When it comes to doctors, people tend to be strongly opinionated. Some patients adore their physicians and feel they can do no wrong. Others complain about the doctors they see — for keeping them waiting, for poor bedside manner or because they doubt the physician's clinical prowess.
Patients aren't the only ones with opinions. Although doctors enjoy their interactions with most patients, they find visits with others downright unpleasant.
This issue is more common than most people imagine: Doctors describe almost 1 in 6 patients as difficult, according to surveys.
There are strategies doctors can use to help mend these strained relationships. They can, for example, hone their communication skills and strive to be as empathetic as possible. After all, patients face many frustrations — long waits, short appointment times and brusque and sometimes burned-out physicians.
But physicians have frustrations too. They work within an imperfect healthcare system that often doesn't allow them the time or resources to provide the kind of care they'd like to deliver. They also have to deal with a wide range of patients and personalities who need not only outstanding clinical care but emotional support as well.
So it's up to patients to help the interaction go more smoothly as well.
It all starts with recognizing what doctors might find irritating to deal with, and why.
Patients' personalities play a significant role in how doctors respond to them. Doctors typically don't appreciate patients who are abrasive or rude — who does? But the issues go beyond bad manners. Many physicians also struggle with patients who are incredibly demanding, highly emotional or extremely passive.
A doctor's demeanor also comes into play. A physician who doesn't like to relinquish control, for example, may find patients who are highly engaged in their own care annoying, while another doctor may appreciate this kind of involvement.
Research has identified a number of specific patient behaviors that irritate doctors. Doctors hate it when patients insist on being prescribed a drug or given a medical test that the physician feels isn't necessary. While patients may feel they're advocating for themselves, doctors often view this kind of pressure as manipulative and a challenge to their professional judgment. That's not to say that patients shouldn't ask about drugs or tests they might have heard of — they should. But they need to be prepared to thoughtfully listen to the physician's answer and not immediately dismiss the feedback.

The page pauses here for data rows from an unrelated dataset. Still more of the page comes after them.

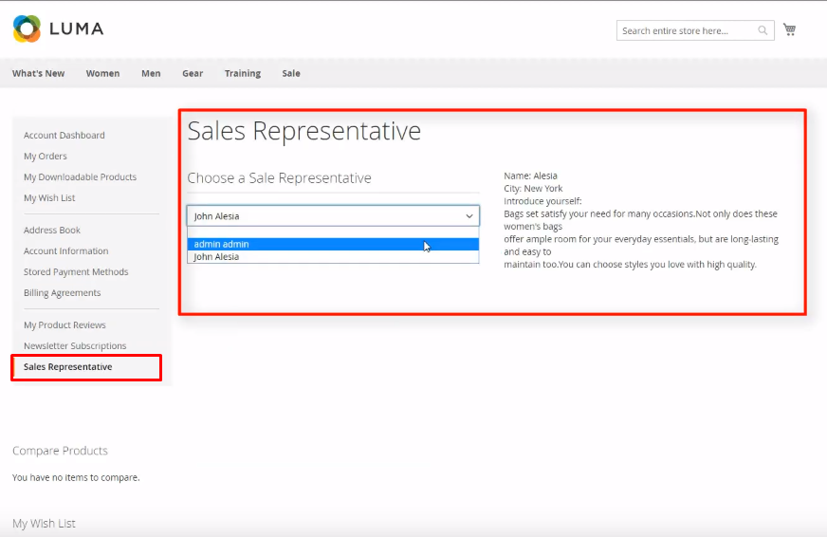The width and height of the screenshot is (827, 537).
Task: Open My Downloadable Products link
Action: tap(80, 177)
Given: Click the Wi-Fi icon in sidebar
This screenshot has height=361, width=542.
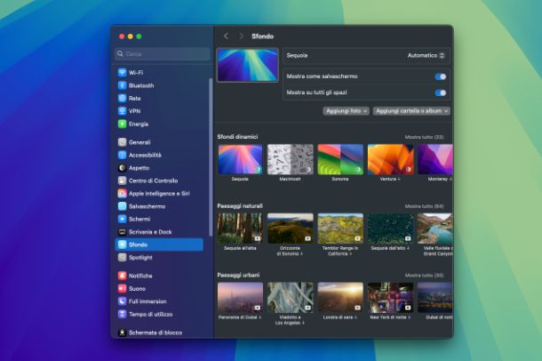Looking at the screenshot, I should 123,73.
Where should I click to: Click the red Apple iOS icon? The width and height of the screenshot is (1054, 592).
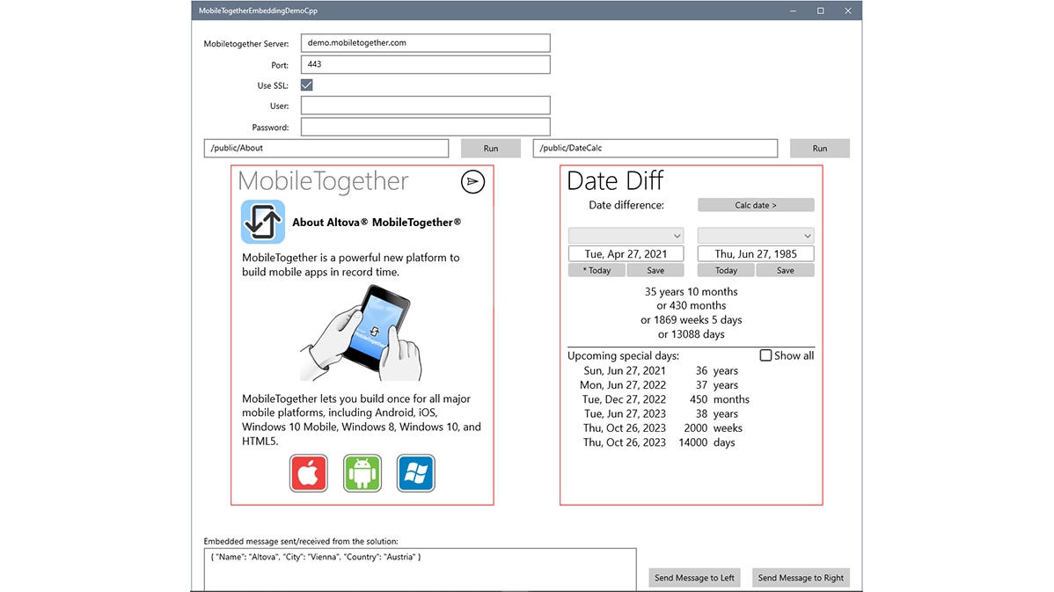point(309,473)
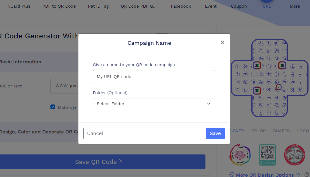Close the Campaign Name dialog with the X
The height and width of the screenshot is (177, 310).
(x=222, y=42)
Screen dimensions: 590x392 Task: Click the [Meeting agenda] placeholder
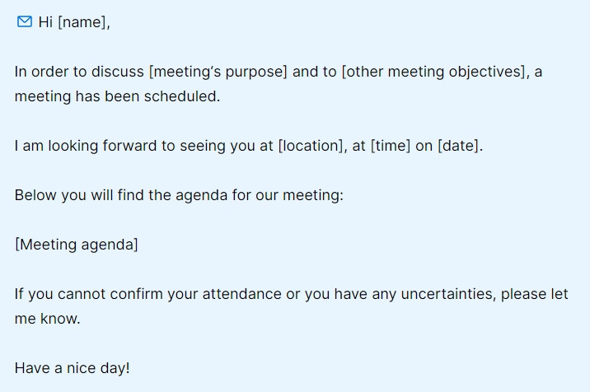pos(77,245)
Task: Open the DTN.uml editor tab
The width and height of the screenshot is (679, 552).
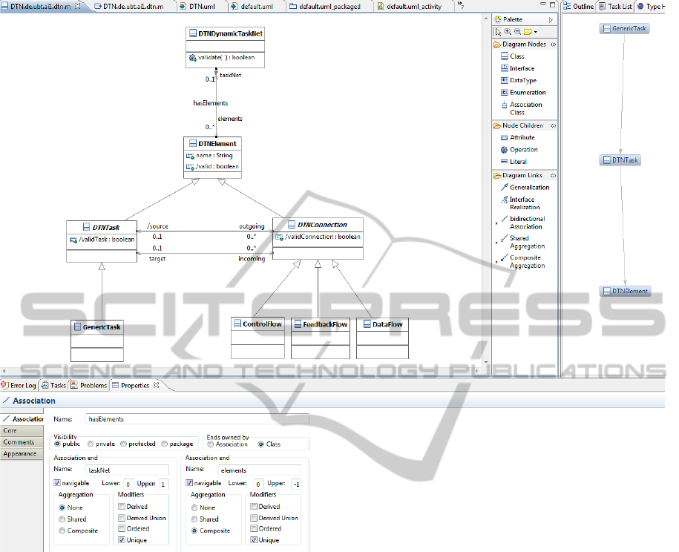Action: coord(200,6)
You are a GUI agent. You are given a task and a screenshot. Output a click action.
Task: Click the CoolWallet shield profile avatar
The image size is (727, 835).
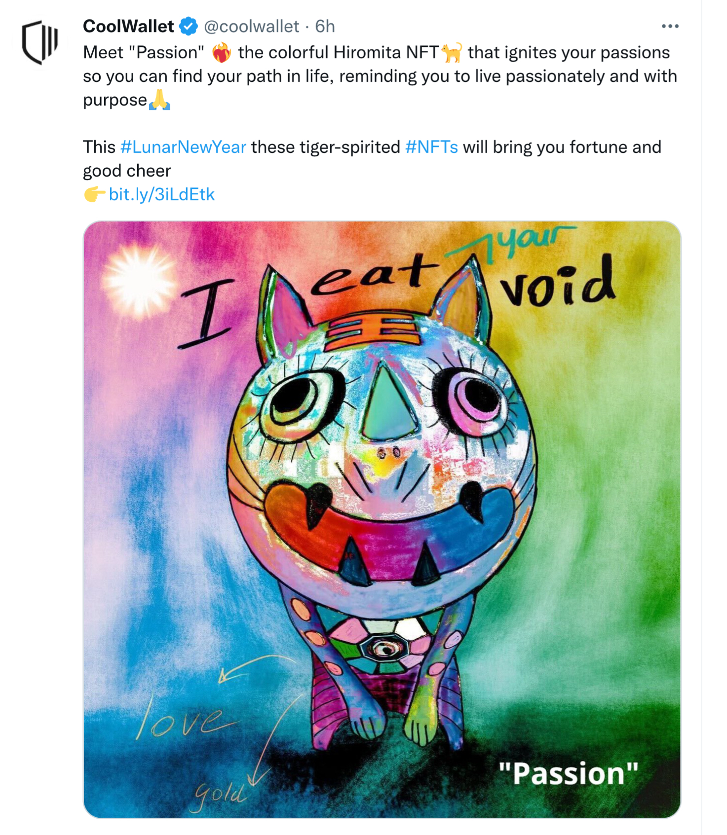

Physicians grow frustrated with patients who visit regularly but largely ignore the medical advice they're given. Only about half of all patients take the medications they're prescribed as directed, for example. Compliance with lifestyle prescriptions such as weight loss and smoking cessation is even lower; fewer than 10% of patients successfully implement these types of behavioral changes over the long haul.
In many instances, the lack of follow-through is understandable — on an intellectual level. Medications may be stopped because they cause unpleasant side effects or cost too much money, and lifestyle changes are hard to make. On a strictly emotional level, however, noncompliance is frustrating to physicians who really do want to see their patients get better.
Doctors are very busy and get aggravated by patients who are unnecessarily time-consuming. This includes patients who fail to answer questions directly and concisely, turning simple "yes" or "no" questions into long stories filled with loads of unrelated details.
Perhaps more frustrating, however, are patients who come in with multiple unrelated complaints and expect them all to be addressed in the course of one short office visit. Although doctors would like to be able to deal with all of the issues, they can't feasibly do it in the amount of time they've been allotted. Thoroughly evaluating a patient for headaches alone can take up an entire visit; evaluating someone for headaches, leg pain, heartburn and fatigue would consume the entire morning.
Patients often hold their doctors accountable for problems that arise between them. Somehow it's the doctor's fault if they don't get along. If he had just been more compassionate or spent more time with the patient things would have gone more smoothly; if she'd explained things more clearly, had more experience or was less judgmental, the patient would have been better served.
Doctors also frequently blame themselves for these troublesome encounters, feeling that in some way they've failed. They search for ways to manage their practice and emotions differently in hopes of improving relationships with the patients they find most difficult.
But the physician-patient relationship is a two-way street, and both parties need to do their utmost to make the dynamic work.